Data extracts:
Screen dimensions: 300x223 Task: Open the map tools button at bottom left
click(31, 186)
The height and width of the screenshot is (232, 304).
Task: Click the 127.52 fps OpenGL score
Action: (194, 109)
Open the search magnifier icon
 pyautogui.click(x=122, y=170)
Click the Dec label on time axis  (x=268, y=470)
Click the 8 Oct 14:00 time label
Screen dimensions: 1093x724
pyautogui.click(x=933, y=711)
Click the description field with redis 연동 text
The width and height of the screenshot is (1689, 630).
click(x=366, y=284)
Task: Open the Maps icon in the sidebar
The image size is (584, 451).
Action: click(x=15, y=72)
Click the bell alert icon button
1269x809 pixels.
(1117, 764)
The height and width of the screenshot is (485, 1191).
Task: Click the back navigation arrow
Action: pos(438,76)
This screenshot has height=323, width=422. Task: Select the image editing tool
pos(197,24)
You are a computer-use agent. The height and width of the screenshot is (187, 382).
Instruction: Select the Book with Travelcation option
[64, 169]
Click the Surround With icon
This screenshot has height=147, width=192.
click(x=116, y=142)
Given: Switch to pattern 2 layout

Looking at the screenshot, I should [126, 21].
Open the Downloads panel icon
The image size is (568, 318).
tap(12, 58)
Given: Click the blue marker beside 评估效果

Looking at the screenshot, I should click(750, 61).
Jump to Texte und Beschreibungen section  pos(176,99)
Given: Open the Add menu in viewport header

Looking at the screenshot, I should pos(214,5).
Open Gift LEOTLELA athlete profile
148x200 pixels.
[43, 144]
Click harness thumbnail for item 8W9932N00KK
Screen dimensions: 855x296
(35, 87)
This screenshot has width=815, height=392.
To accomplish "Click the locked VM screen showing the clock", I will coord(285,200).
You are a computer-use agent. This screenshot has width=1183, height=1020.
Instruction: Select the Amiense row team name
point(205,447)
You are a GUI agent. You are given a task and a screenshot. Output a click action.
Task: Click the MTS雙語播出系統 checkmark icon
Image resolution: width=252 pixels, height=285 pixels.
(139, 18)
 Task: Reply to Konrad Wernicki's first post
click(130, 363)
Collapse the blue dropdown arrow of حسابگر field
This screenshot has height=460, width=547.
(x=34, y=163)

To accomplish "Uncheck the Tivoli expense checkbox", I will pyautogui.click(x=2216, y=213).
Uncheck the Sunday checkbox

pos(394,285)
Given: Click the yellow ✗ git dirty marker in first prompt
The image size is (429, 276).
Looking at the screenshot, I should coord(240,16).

Problem to work on: All of the material must be given again exactly.

Response for this exercise:
Screen dimensions: 300x223 Task: Open the map tools button at bottom left
click(31, 186)
The height and width of the screenshot is (232, 304).
Task: Click the 127.52 fps OpenGL score
Action: (194, 109)
Open the search magnifier icon
 pyautogui.click(x=122, y=170)
Click the Dec label on time axis  (x=268, y=470)
Click the 8 Oct 14:00 time label
Screen dimensions: 1093x724
pyautogui.click(x=933, y=711)
Click the description field with redis 연동 text
The width and height of the screenshot is (1689, 630).
click(x=366, y=284)
Task: Open the Maps icon in the sidebar
The image size is (584, 451).
Action: click(x=15, y=72)
Click the bell alert icon button
1269x809 pixels.
(1117, 764)
The height and width of the screenshot is (485, 1191).
Task: Click the back navigation arrow
Action: pos(438,76)
This screenshot has height=323, width=422. Task: Select the image editing tool
pos(197,24)
You are a computer-use agent. The height and width of the screenshot is (187, 382).
Instruction: Select the Book with Travelcation option
[64, 169]
Click the Surround With icon
This screenshot has height=147, width=192.
click(x=116, y=142)
Given: Switch to pattern 2 layout

Looking at the screenshot, I should [126, 21].
Open the Downloads panel icon
The image size is (568, 318).
tap(12, 58)
Given: Click the blue marker beside 评估效果

Looking at the screenshot, I should click(750, 61).
Jump to Texte und Beschreibungen section  pos(176,99)
Given: Open the Add menu in viewport header

Looking at the screenshot, I should pos(214,5).
Open Gift LEOTLELA athlete profile
148x200 pixels.
[43, 144]
Click harness thumbnail for item 8W9932N00KK
Screen dimensions: 855x296
(35, 87)
This screenshot has width=815, height=392.
To accomplish "Click the locked VM screen showing the clock", I will coord(285,200).
You are a computer-use agent. This screenshot has width=1183, height=1020.
Instruction: Select the Amiense row team name
point(205,447)
You are a GUI agent. You are given a task and a screenshot. Output a click action.
Task: Click the MTS雙語播出系統 checkmark icon
Image resolution: width=252 pixels, height=285 pixels.
(139, 18)
 Task: Reply to Konrad Wernicki's first post
click(130, 363)
Collapse the blue dropdown arrow of حسابگر field
This screenshot has height=460, width=547.
(x=34, y=163)

To accomplish "Uncheck the Tivoli expense checkbox", I will pyautogui.click(x=2216, y=213).
Uncheck the Sunday checkbox

pos(394,285)
Given: Click the yellow ✗ git dirty marker in first prompt
The image size is (429, 276).
Looking at the screenshot, I should coord(240,16).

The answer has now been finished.